Postada em 09/03/2020 às 12:15
Por Redação

Freepik

Há mais mulheres do que homens no Brasil. Isso é fato. De acordo com dados mais recentes do IBGE (Instituto Brasileiro de Geografia e Estatística), em 2018, a população nacional era 51,7% feminina e 48,3% masculina. Isso não quer dizer, no entanto, que as mulheres dominem todos os campos de trabalho. E na área condominial, essa realidade não é diferente.

Quando se questiona entre os profissionais do meio sobre a quantidade de mulheres síndicas, a resposta é unânime: há mais homens. Esse cenário não é diferente também daquele que encontramos nas redes sociais da revista, no qual 55% do público é masculino.

BLOCO DE DADOS |
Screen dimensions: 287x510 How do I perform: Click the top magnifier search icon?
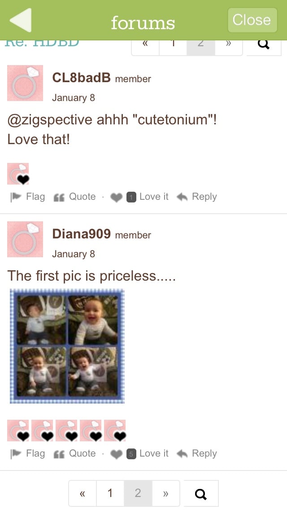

TAREFA 1 | Reescreva de forma mais curta o parágrafo do trecho do documento que começa com "Há mais mulheres do que homens no Brasil". Mantenha os fatos principais.
TAREFA 2 |
Responda com base no trecho do documento:
(a) Segundo o IBGE, qual era a porcentagem masculina da população brasileira em 2018?
(b) Qual parte do público das redes sociais da revista é masculina?
(c) Em que data e horário o texto foi postado?

RESPOSTA DO EXERCÍCIO 1 | Segundo o IBGE, em 2018 a população brasileira era 51,7% feminina e 48,3% masculina. Mesmo sendo maioria, as mulheres não dominam todos os campos de trabalho, e na área condominial acontece o mesmo.

RESPOSTA DO EXERCÍCIO 2 |
(a) 48,3%.
(b) 55%.
(c) Em 09/03/2020, às 12:15.